A "less administratively burdensome" possibility would be "assertive federal policies" designed to help those "poor Americans who face conditions produced by the constellation of patterns of eligibility and administration the South placed inside the most important New Deal and Fair Deal programs." "Constellation of patterns"? This seems a long way from specificity.
This sort of argument gets tossed around a lot. A related complaint, equally silly, is the idea that, say, a Korean immigrant "fresh off the boat" shouldn't have to pay for injustices committed by mostly-dead white Americans. Well, true. But that's not the point! No policy on earth, as far as I know, could possible remedy past injuries to specific and identifiable people; it's just too difficult. Katznelson's framing this all wrong. The choice isn't between atoning for past wrongs and failing to do so (or doing so in an equally unjust manner). The choice here is between a world in which whites have a disproportionate advantage in life, and a world in which that advantage is somewhat lessened.
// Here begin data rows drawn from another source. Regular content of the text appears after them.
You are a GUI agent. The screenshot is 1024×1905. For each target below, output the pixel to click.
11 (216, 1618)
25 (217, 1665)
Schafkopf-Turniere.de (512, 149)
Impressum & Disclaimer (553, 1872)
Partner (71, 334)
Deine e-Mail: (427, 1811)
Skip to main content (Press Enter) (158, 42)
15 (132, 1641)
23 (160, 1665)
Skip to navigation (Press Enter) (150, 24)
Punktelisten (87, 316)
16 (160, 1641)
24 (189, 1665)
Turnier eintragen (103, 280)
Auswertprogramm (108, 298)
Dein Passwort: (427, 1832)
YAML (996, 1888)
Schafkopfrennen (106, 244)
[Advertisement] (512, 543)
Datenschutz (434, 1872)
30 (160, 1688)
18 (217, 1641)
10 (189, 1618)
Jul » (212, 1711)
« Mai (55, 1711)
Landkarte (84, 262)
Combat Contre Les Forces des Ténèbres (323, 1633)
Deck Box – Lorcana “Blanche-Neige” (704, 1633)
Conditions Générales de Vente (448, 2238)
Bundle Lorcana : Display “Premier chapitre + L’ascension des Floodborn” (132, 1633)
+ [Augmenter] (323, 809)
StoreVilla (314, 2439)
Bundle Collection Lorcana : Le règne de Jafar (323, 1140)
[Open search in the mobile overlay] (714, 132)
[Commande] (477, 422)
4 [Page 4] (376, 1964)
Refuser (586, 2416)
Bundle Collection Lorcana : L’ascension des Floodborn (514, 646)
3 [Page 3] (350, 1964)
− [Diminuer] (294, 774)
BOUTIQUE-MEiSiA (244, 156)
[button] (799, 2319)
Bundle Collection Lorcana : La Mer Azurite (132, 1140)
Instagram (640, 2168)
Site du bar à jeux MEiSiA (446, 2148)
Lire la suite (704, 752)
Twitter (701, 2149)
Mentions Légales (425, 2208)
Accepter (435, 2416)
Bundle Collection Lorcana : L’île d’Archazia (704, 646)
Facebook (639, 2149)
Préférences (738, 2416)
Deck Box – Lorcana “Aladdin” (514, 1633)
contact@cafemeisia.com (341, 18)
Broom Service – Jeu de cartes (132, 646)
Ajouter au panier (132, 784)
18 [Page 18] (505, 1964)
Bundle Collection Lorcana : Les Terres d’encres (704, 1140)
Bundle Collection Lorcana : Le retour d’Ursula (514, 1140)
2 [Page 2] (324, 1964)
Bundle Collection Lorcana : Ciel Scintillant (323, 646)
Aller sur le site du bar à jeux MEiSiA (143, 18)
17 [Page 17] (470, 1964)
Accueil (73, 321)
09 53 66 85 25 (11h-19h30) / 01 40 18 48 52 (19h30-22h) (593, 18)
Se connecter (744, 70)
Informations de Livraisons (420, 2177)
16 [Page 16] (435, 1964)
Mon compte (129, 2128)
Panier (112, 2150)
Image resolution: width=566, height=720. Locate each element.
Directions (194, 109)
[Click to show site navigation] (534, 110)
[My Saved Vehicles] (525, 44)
As Katznelson shows, past policies have created the first type of world; race-based affirmative action, insofar as it works, aims for the second. It's not perfect by any means, but unless someone can come up with a better alternative, it's the best option available.

(And as far as I can tell, income-based affirmative action just isn't always a good substitute. Even if racism didn't exist anymore, just note that among families making under $15,000 a year, roughly 40 percent are black while 17 percent are white. But the wealth disparity between races is considerable: whites with incomes under $15,000 have an average net worth of $63,836; blacks have an average net worth of $16,152, putting the former in a much better position to take advantage of income-based affirmative action. [Wealth-based AA, in turn, seems harder to pull off.] See this post, and this paper, for the statistics. On the other hand, Ross Douthat makes the point that elite colleges, for instance, could stand to attract more low-income students of all colors. Very true. Again, I would never say race-based AA is perfect, but it seems to do better than the alternatives.)